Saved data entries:
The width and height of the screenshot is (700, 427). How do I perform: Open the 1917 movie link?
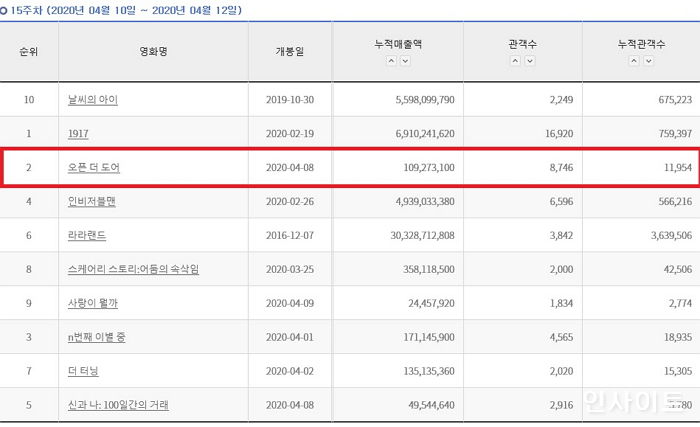point(77,133)
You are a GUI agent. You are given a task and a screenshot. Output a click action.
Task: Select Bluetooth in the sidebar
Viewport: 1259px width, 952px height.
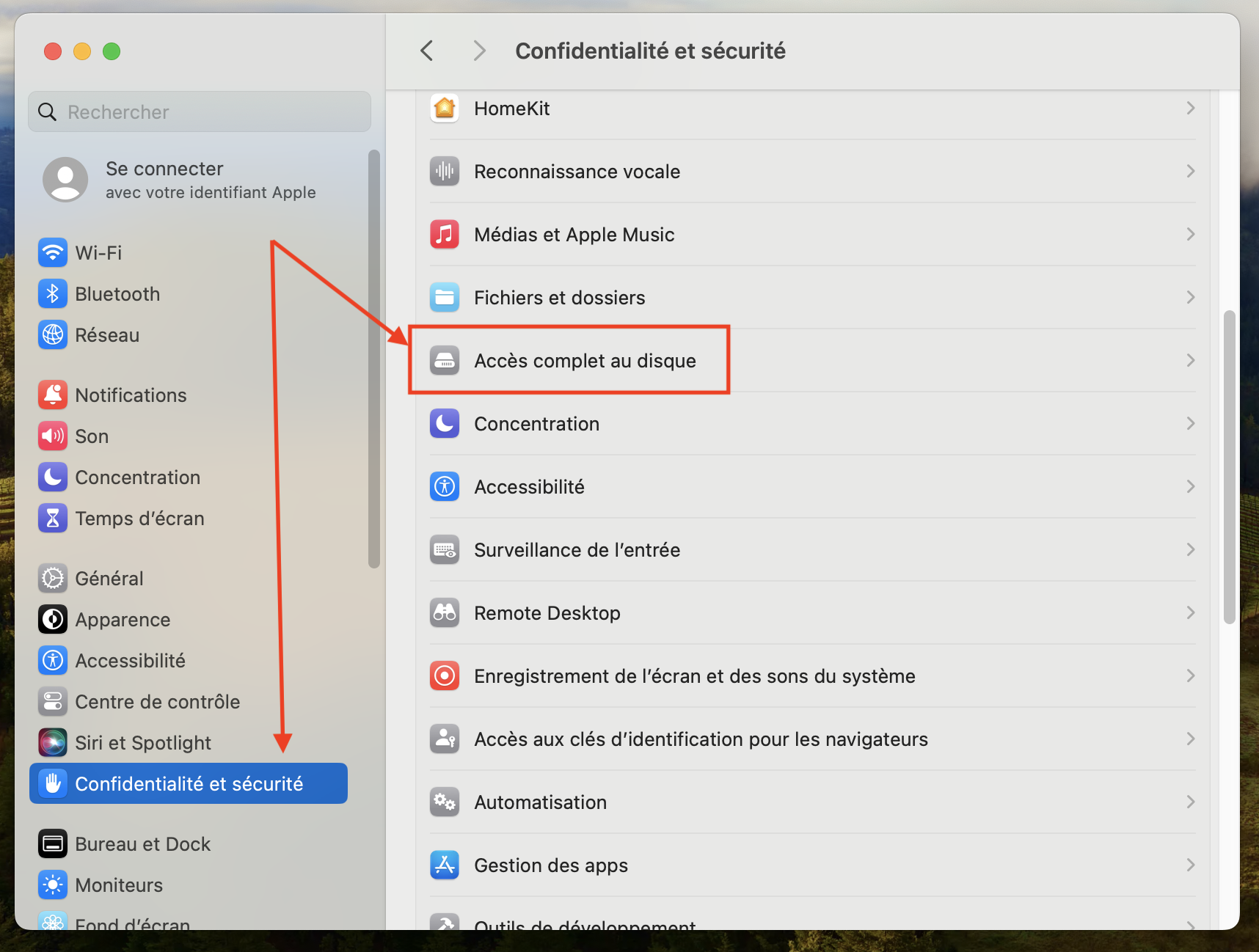[x=117, y=294]
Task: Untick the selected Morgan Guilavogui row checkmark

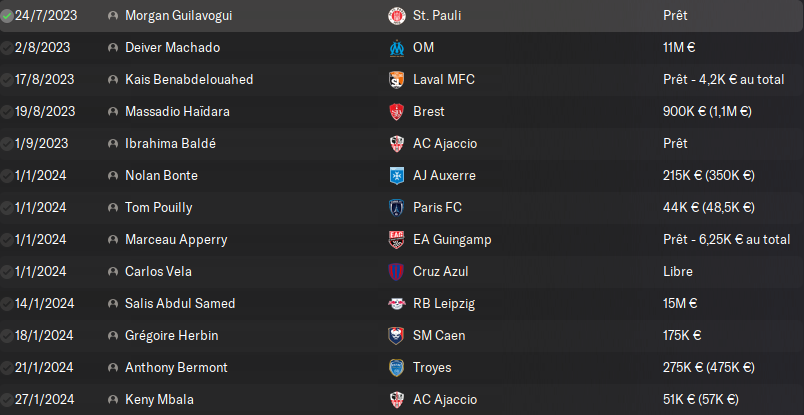Action: [x=7, y=16]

• [Task instructions]
Exactly the lines from the one that contains "Viewport: 1259px width, 952px height." to the last line of the data, both included, should be set down, and no pictures should appear among them.

• [Exercise solution]
Viewport: 1259px width, 952px height.
[x=117, y=294]
Task: Untick the selected Morgan Guilavogui row checkmark

Action: [x=7, y=16]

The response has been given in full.